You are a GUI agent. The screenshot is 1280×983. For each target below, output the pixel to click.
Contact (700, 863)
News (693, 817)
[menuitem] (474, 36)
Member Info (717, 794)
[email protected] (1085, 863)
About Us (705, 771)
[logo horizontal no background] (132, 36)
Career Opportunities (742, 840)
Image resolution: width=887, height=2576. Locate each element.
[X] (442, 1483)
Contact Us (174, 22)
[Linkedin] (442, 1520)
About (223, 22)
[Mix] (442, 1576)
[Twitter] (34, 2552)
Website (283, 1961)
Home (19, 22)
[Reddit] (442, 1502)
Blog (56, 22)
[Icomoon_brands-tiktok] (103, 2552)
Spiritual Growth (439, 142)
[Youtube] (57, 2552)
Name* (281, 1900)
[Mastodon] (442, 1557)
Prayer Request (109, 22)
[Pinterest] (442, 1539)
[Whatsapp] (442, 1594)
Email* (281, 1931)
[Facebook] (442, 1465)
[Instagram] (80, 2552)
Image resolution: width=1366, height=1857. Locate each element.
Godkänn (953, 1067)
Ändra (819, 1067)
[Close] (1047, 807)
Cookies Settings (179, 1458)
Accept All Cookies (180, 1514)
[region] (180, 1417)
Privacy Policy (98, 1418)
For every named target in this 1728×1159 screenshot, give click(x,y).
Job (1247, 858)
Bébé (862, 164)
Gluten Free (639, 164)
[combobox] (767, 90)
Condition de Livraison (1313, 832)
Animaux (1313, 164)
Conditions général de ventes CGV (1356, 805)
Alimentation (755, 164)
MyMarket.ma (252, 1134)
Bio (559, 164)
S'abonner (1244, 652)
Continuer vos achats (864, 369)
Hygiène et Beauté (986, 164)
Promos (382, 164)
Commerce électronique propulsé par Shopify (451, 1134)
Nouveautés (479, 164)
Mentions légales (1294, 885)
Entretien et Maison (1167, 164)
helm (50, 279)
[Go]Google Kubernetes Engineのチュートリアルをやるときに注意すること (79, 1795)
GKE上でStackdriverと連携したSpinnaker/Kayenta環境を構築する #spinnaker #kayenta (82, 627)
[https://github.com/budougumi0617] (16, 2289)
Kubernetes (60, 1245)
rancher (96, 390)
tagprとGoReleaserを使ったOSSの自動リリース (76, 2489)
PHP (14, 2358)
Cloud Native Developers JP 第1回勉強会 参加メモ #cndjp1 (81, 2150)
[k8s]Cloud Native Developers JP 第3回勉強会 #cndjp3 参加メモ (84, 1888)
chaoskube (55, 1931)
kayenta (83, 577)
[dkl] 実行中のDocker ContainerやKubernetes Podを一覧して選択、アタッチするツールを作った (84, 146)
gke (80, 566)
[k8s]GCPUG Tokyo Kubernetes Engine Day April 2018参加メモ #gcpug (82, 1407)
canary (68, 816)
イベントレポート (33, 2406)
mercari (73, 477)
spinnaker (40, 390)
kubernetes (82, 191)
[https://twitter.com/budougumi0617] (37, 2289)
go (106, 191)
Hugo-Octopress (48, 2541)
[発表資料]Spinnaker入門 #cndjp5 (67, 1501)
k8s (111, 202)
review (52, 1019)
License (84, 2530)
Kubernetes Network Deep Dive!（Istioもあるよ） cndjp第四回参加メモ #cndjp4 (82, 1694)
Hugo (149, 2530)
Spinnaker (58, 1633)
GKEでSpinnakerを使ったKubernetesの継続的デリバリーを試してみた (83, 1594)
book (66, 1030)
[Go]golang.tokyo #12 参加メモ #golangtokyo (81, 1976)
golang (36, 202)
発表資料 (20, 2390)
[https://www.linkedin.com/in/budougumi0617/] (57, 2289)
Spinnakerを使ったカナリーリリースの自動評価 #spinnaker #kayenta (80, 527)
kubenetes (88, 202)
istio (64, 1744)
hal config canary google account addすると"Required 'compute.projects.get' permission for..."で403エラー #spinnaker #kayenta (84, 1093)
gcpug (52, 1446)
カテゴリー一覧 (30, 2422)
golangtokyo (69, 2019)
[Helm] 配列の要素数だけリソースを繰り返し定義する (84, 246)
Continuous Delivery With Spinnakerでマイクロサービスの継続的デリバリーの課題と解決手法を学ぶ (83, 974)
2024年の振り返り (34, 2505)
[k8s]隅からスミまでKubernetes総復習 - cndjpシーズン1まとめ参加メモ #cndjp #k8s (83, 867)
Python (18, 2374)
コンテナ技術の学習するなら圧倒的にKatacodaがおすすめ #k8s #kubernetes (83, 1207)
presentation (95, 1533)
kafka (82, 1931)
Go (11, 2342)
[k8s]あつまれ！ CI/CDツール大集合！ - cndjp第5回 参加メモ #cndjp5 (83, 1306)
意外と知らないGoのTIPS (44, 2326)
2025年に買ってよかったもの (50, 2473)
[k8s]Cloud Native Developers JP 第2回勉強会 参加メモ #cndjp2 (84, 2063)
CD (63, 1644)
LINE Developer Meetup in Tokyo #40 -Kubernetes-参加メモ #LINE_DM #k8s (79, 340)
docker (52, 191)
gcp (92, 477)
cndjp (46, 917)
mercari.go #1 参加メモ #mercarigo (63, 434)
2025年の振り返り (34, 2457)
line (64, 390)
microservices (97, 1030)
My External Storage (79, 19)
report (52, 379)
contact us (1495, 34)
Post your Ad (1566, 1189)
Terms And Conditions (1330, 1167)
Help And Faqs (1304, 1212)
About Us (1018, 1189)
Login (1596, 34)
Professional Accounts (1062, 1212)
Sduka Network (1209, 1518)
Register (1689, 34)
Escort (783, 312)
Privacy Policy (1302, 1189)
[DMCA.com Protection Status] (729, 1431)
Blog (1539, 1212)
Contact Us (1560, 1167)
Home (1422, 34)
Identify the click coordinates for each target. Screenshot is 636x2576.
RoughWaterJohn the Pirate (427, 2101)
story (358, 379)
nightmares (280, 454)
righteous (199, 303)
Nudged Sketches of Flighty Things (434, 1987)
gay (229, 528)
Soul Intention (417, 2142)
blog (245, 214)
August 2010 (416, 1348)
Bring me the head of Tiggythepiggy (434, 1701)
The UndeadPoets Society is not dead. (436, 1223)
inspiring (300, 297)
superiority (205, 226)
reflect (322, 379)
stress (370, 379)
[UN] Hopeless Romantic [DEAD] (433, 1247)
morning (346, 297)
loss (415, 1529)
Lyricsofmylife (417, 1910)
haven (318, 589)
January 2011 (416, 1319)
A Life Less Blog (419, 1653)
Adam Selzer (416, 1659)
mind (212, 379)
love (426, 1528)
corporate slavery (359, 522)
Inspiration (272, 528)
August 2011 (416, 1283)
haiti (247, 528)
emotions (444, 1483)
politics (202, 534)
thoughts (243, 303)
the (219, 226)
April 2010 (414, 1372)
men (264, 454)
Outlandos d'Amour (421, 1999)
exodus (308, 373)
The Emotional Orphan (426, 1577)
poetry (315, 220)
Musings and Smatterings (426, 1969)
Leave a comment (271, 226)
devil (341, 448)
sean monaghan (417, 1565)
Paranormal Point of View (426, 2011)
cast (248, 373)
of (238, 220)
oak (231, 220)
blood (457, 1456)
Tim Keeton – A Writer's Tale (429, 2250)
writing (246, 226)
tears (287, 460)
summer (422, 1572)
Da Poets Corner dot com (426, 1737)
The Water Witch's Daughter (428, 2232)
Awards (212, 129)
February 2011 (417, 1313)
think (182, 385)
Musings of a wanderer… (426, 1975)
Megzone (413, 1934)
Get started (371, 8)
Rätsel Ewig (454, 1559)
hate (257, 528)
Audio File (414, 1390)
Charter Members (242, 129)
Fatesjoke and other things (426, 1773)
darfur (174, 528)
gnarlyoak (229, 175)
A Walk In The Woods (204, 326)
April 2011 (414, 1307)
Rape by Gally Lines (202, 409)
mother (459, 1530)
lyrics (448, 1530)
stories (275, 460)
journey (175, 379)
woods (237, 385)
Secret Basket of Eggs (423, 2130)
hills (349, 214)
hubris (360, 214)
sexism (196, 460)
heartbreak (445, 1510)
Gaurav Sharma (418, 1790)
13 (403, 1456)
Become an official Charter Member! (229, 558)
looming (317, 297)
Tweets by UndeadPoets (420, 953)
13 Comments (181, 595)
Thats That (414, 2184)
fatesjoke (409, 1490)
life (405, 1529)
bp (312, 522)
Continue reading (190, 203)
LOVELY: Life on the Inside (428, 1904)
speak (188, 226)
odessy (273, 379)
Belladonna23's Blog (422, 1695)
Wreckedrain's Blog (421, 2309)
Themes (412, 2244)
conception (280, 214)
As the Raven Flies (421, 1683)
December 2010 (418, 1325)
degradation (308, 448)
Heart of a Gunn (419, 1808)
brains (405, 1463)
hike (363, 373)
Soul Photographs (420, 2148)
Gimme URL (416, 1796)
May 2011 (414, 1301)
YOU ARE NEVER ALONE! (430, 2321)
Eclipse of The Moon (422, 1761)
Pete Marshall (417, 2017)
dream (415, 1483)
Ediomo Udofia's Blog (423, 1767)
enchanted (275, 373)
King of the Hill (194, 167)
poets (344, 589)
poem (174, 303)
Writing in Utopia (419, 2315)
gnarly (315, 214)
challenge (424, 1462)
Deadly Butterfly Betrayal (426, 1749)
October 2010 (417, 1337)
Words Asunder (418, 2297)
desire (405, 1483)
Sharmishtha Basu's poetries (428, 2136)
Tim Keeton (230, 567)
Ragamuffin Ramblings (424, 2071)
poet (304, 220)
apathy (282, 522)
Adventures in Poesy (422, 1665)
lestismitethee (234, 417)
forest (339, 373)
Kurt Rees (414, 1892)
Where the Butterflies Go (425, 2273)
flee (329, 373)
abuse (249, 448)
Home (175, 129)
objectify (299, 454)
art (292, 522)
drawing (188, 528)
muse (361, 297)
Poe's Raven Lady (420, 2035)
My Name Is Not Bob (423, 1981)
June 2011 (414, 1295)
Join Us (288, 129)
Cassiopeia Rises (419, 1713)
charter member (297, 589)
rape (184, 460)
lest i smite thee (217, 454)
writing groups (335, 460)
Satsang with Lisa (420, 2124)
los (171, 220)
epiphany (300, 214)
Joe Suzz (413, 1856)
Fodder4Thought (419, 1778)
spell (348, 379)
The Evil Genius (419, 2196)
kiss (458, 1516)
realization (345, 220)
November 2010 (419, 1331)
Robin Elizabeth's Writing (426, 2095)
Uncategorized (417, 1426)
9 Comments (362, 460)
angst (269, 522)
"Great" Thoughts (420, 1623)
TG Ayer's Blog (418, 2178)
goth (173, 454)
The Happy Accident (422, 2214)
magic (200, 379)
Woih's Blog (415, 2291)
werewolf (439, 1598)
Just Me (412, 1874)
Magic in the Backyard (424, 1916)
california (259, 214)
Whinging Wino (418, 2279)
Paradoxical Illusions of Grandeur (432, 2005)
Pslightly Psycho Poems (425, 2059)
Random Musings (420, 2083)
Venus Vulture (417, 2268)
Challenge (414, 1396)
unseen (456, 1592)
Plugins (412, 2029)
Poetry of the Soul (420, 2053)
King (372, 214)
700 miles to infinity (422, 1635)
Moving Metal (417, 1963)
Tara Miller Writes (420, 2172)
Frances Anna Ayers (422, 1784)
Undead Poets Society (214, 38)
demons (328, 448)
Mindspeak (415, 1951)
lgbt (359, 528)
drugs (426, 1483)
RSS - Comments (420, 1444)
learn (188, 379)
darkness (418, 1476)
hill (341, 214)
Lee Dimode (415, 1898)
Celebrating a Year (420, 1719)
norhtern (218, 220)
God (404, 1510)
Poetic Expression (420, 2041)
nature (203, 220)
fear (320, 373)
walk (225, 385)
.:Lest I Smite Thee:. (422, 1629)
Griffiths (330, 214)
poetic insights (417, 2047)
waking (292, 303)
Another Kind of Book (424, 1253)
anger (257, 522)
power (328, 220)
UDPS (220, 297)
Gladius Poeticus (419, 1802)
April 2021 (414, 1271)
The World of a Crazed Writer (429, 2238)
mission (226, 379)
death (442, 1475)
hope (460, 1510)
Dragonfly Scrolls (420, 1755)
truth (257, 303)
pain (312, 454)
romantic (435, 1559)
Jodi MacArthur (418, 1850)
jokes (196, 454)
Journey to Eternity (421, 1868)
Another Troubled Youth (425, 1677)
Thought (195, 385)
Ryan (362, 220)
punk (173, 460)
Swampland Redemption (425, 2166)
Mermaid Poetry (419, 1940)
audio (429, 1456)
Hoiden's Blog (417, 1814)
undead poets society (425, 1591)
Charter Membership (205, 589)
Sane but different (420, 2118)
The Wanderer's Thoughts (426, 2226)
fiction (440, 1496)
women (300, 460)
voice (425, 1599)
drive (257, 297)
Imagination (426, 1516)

_Exercise aim_
All lines holding the word "Comments" must be found in the listing and copied.

_Your solution_
13 Comments (181, 595)
9 Comments (362, 460)
RSS - Comments (420, 1444)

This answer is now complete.